At this time Bridgeman created a series of large-scale works around Birmingham during its post-war reconstruction which helped the city redefine itself. With the architectural practice of Shepherd Fidler Associates he created over 20 large "play sculptures" conceived as integral to the new housing developments at Nechells Green, Lea Bank, Hawkesley Farm Moat, Turves Green and elsewhere in the city.

Characteristic of his work in the 1960s and 1970s is the bronze Mother and Child (Dudley Road Hospital, Birmingham, 1968), a cement fondue seated Mother and Baby (Birmingham Maternity Hospital, 1972) and his Mater Dolorosa for Coventry Cathedral, Lady Chapel (1970). He was proud of the way that these works touched people in a public environment where all could appreciate and (in the case of the play sculpture) physically enjoy them.

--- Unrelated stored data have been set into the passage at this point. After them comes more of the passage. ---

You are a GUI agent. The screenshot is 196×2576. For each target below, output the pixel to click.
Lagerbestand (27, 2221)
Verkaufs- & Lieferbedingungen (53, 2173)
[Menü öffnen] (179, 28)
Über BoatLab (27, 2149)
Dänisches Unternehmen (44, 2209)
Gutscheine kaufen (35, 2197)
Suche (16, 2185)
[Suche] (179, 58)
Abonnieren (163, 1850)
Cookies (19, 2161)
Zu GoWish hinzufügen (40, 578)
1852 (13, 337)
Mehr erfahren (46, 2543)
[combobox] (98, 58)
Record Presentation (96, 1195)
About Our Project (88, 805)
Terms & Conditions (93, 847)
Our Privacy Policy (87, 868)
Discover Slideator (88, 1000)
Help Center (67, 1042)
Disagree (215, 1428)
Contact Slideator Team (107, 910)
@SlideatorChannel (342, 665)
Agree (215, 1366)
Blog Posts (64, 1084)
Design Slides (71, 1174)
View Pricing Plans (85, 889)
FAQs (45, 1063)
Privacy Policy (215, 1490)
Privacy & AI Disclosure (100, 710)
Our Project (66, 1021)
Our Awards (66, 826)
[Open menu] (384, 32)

Although he abhorred all forms of organised religion, Bridgeman was not an atheist and took pleasure in the many commissions he received from small parish churches, in the Midlands (Yardley, Stirchley, West Bromwich, Rugby) and further afield (St Bartholomew's, in East Ham, London).

He often worked at cost for patrons. He could cleverly disguise cement fondue as bronze (for example, his tondo commemorating Sir Adrian Boult, at the Birmingham Conservatoire), enabling institutions to acquire works that fitted their budgets; that this left him with little or no profit seemed to give him perverse satisfaction.

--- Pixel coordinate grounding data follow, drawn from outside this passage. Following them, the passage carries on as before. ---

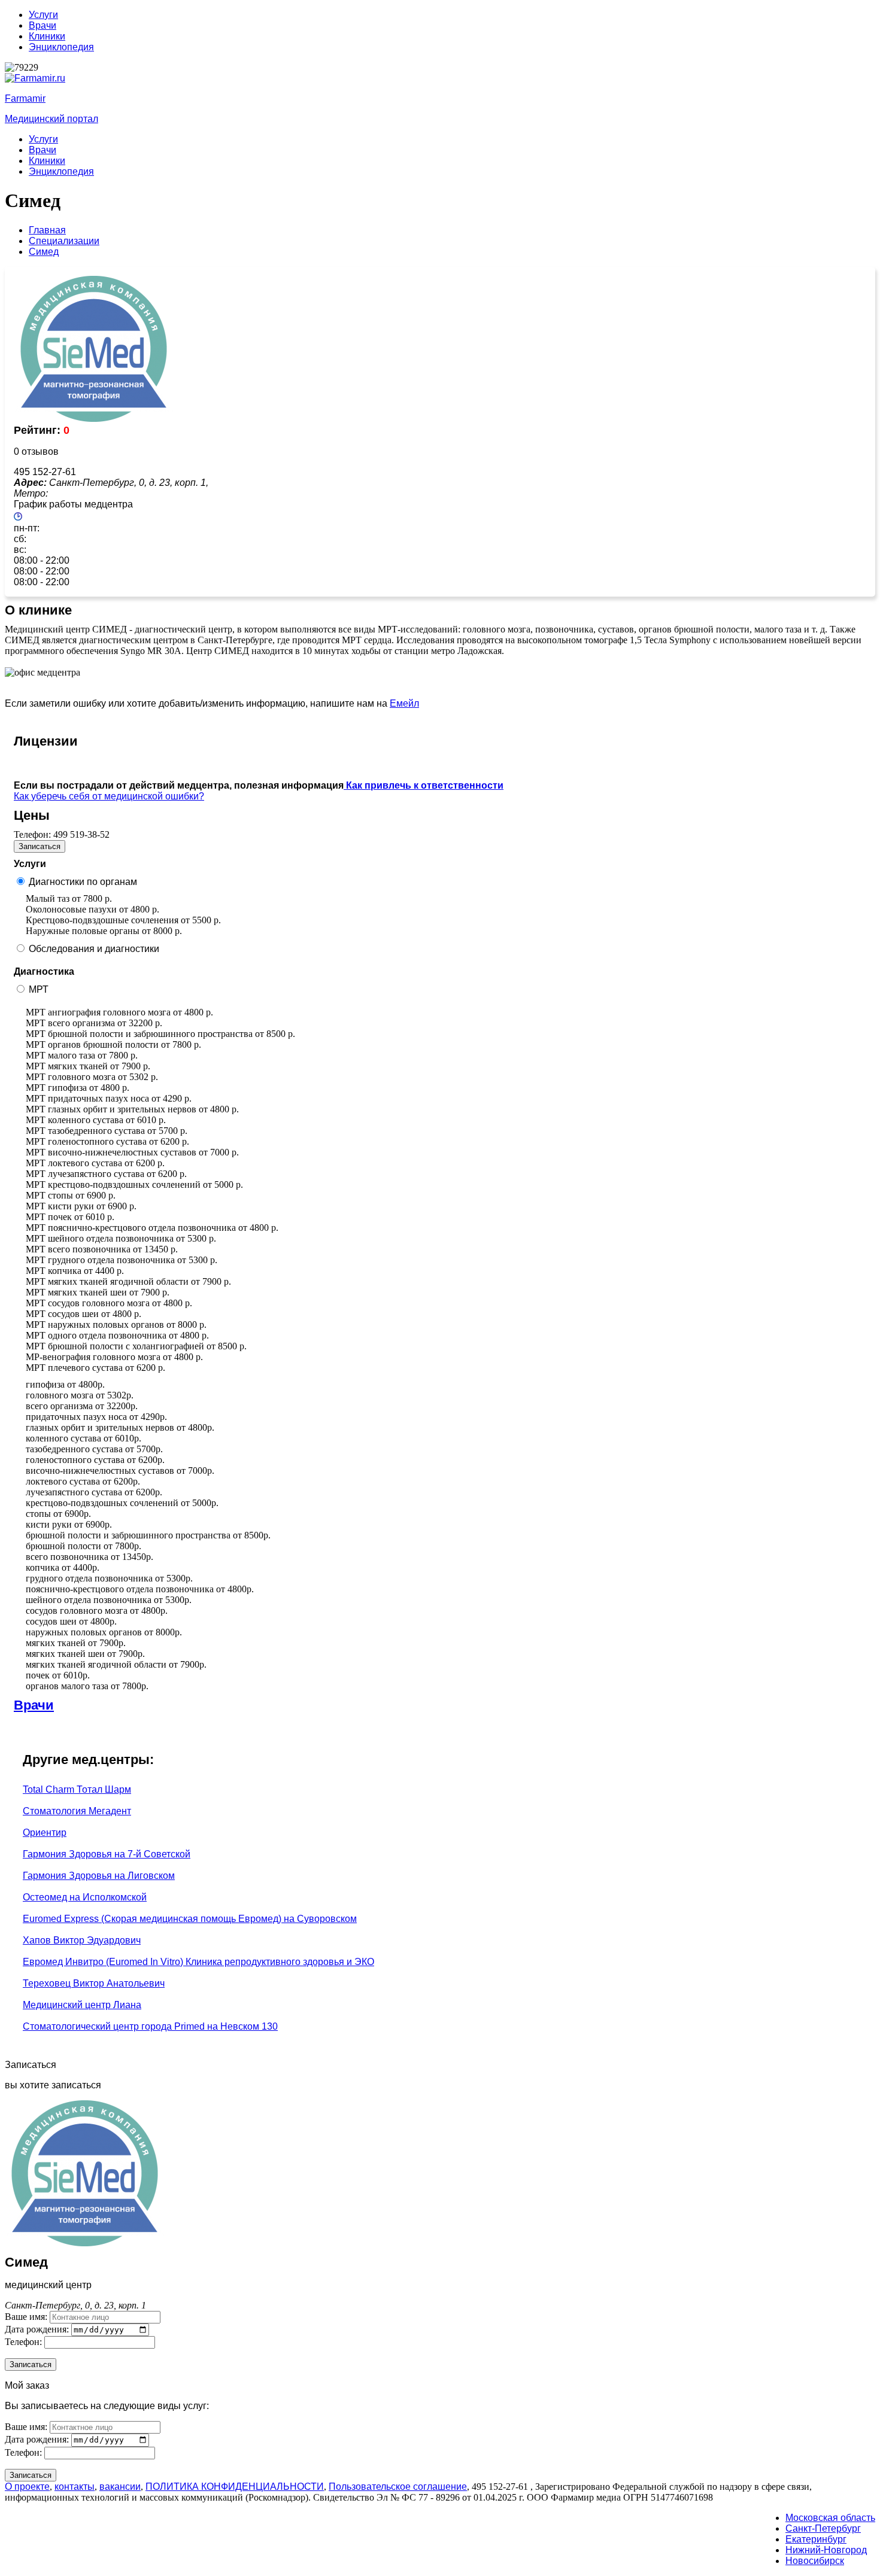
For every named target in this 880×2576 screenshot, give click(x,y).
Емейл (404, 703)
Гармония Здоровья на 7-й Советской (106, 1854)
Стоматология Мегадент (77, 1811)
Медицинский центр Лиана (82, 2005)
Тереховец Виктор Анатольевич (94, 1983)
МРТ (38, 989)
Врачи (42, 25)
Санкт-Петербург (823, 2528)
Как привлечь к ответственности (423, 785)
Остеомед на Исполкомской (85, 1897)
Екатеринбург (815, 2539)
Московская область (830, 2518)
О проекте (27, 2486)
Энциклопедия (61, 47)
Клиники (47, 36)
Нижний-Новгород (826, 2550)
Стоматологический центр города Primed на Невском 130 (150, 2026)
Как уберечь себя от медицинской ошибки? (109, 796)
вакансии (120, 2486)
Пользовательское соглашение (398, 2486)
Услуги (43, 15)
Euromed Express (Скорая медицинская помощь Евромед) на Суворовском (190, 1919)
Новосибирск (814, 2561)
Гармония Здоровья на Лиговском (99, 1876)
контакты (74, 2486)
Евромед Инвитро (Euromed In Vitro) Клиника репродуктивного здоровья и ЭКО (198, 1962)
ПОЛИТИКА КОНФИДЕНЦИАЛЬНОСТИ (234, 2486)
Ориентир (44, 1832)
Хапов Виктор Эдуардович (82, 1940)
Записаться (39, 846)
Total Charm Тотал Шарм (77, 1789)
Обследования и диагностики (94, 949)
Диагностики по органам (83, 882)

His statue of a young girl for a fountain commissioned by West Midlands Water for its headquarters at Walsall (1985-86) was his last life-size sculpture to be cast in bronze. He was fond of relating how the chairman of the commissioning committee was worried about the large size of the girl's breasts and "protruding nipples" (seen through diaphanous drapery) and delayed acceptance of the piece until they were "toned down". News of the death of the chairman reached Bridgeman just in time for the breasts' increase in size to the anatomically correct proportion.

Much of Bridgeman's philosophy of art and his teaching practice may be gleaned from the book he co-wrote with his wife, Clay Models and Stone Carving (1974). Fiercely unconventional and almost anarchic at times, he is reported to have taken one of his larger female figures to a garden centre and simply left it there.

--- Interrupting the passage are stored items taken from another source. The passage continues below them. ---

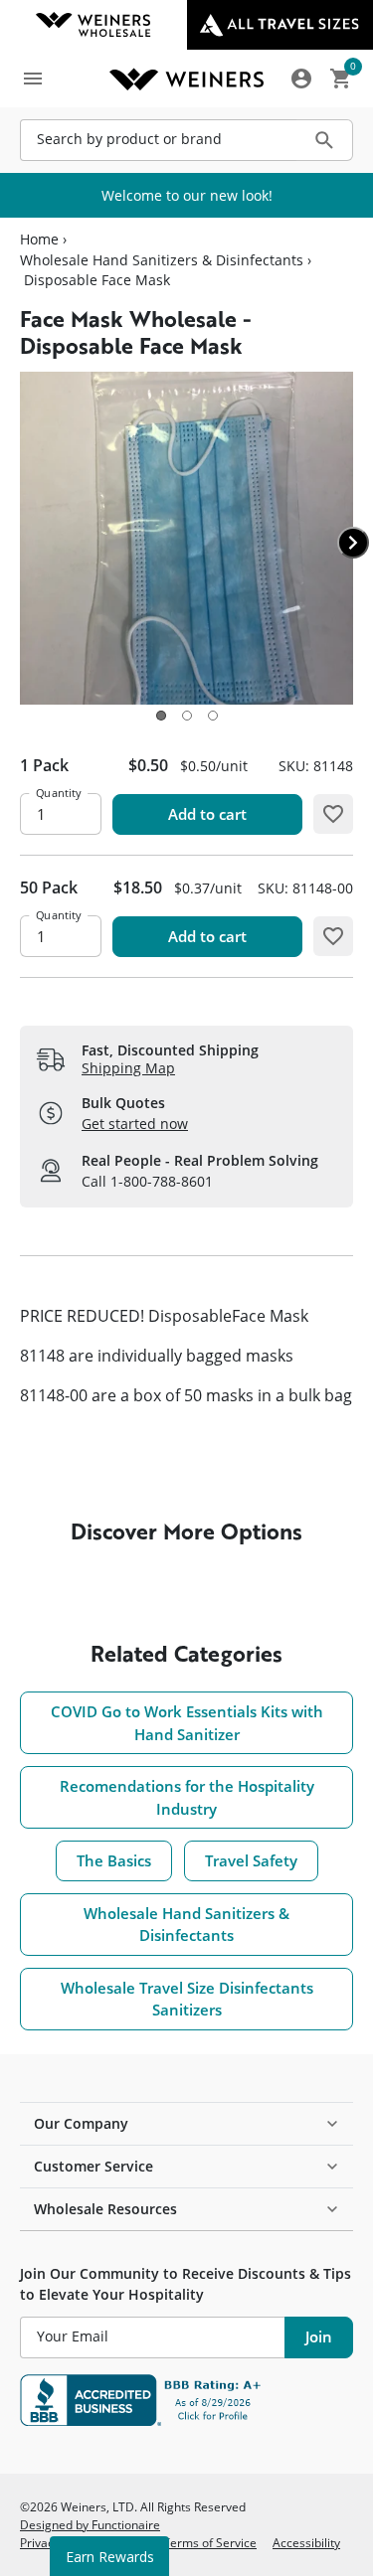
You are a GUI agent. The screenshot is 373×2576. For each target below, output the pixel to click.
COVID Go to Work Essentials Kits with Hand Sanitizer (187, 1722)
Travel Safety (251, 1860)
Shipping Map (128, 1067)
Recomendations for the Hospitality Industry (187, 1797)
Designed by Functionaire (90, 2524)
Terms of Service (210, 2542)
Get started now (135, 1123)
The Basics (114, 1860)
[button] (161, 716)
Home (39, 239)
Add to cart (207, 814)
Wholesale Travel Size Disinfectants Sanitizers (187, 1999)
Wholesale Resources (105, 2208)
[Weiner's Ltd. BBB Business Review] (186, 2400)
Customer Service (93, 2166)
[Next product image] (353, 543)
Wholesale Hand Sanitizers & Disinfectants (161, 260)
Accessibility (306, 2542)
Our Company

After the death of his wife in 1983 and the sale by the Church Commissioners of the rectory at Ufton, Bridgeman moved to Leamington Spa. Although he kept a studio at the disused church at Spurnall, Warwickshire, with Nick Jones, he was deeply affected by the loss of his wife, and found solace working in wax at home, where he again began to produce small bronze sculptures. Most of these were cast at the Art Bronze Foundry, Fulham, as one-offs directly from wax, by Michael Gaskin (Senior and Junior) and Bill Hayter, who had handled much of his work since the 1940s.

The recurring theme of the standing female figure, often inspired by ancient Greek sculpture, dominated his late work. He revised and reformed these figures, continually experimenting with subtle changes in drapery which altered the perception of form through the distribution of light. With failing eyesight and weakened by several strokes, he nevertheless continued to work in wax. At the end, even as he lay dozing, his thumb and index finger could be seen rubbing together in the act of softening the (absent) wax ready for modelling - an action anyone who had visited him in the last 20 years would instantly recognise.

Bridgeman's art was forged out of a deep compassion for humanity and it was profoundly affected by his wartime experiences. It was distressing for him that his last large commission, in 1984, a statue commemorating the Vietnamese boat people, to be erected at Cremorne Gardens, Chelsea, was not cast owing to changes in the political climate.

His figure of a fleeing mother carrying her child to safety epitomises not only the suffering of one group of refugees, but of all refugees and of all who are dispossessed by war, famine and natural disasters.